毎日新聞3月18日付「近代史の扉」はこう展開する。日中戦争が始まる2年前の1935年、北京大文学院長だった胡適(こせき、こてき)は言う。日本と戦争になれば、中国は米ソの支援を招来したい。しかし簡単に参戦してくれるはずもない。「ならば方法は一つ。中国自身が犠牲を払い、単独で数年間耐えるしかない」。「その犠牲を甘受して初めて」米ソの応援もあるのだ、と。覚悟とでもいおうか。加藤論評の表題はずばり「武力をたのむ国は自滅する」と。

★「先制攻撃はしない…」
同じく毎日3月27日の藻谷浩介(日本総合研究所主席研究員)論評も玉川所論を踏まえている。
「人命を守るために降参すべきだ」とは筆者は言わない、と明言したうえで、憲法論に入り、「憲法9条改正で国を守ろう」論に反論する。「憲法は、自国の政府権力を規制するものであり、どう改正しても外国をけん制しない」。
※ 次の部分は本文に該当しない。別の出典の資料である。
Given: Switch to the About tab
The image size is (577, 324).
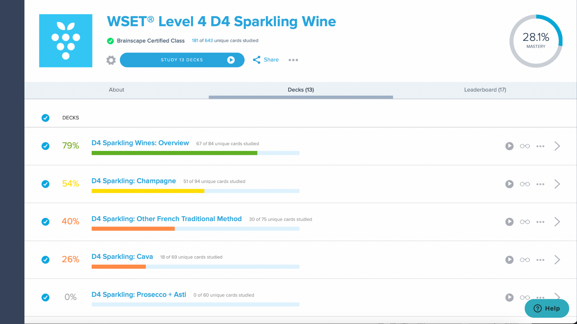Looking at the screenshot, I should [x=116, y=90].
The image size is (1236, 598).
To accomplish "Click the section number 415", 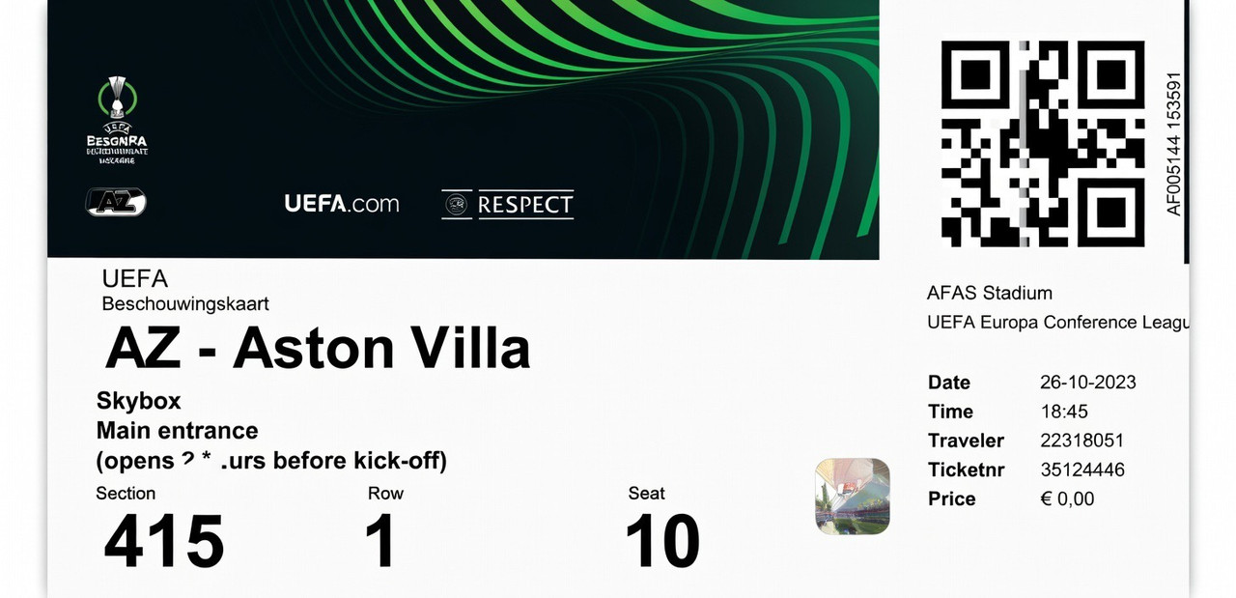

「先制攻撃」論にも容赦ない。「ウクライナで死ぬロシア兵を見てもわかる通り、自国が先制攻撃をすることは、これまた無駄に国民を危険にさらす行為である」。氏の所論は、ロシアへの経済制裁の徹底に加えて何が必要か、さらに言う。「攻撃されれば死を賭して反撃するが、先制攻撃はしない」国を一つでも増やすこと。なるほど「憲法9条を世界に」の精神だ。

★「選択に敬意を払う」
篠田英朗東京外大教授(国際政治学者)は朝日4月15日付で、橋下、玉川氏らに呼び掛けているかのように語る。「ウクライナでは、大統領の方針を9割の国民が支持しています。多くの一般市民が命を懸けて、自分の国と国際社会の秩序を守っている。当事者が苦悩の末にそういう選択をした以上、それに対して敬意を払うべきでしょう」。氏の結論は次のくだりか。「『法の支配』によって国際社会の秩序を維持することは、二度の世界大戦の教訓を踏まえて、人類が取り組んでいる壮大な実験です」。ここには日本国憲法の精神への賛意が読み取れる。

★日本は何を学ぶ?
玉川氏についていえば3月18日の東京新聞コラムで「失われようとしている数十万の命を救う」ために「侵略を受け入れる」ことまで言及していた。1カ月でいろんな議論、ときには批判があり、氏は4月15日の同コラムでは「降伏」論は口にしていない。
自民党などの「改憲」「軍事費倍増」の主張について、「他国の不孝をテコにして長年の野望を実現しようという魂胆」が「ないとは言い切れません」と指摘する。さらにウクライナ問題から日本が何を学ぶか、「それは軍備増強や軍隊の創設なのでしょうか」と問い、「そうではない」と否定する。
彼の心中に変化があったか、この方向性は大事にしてほしいと念じる。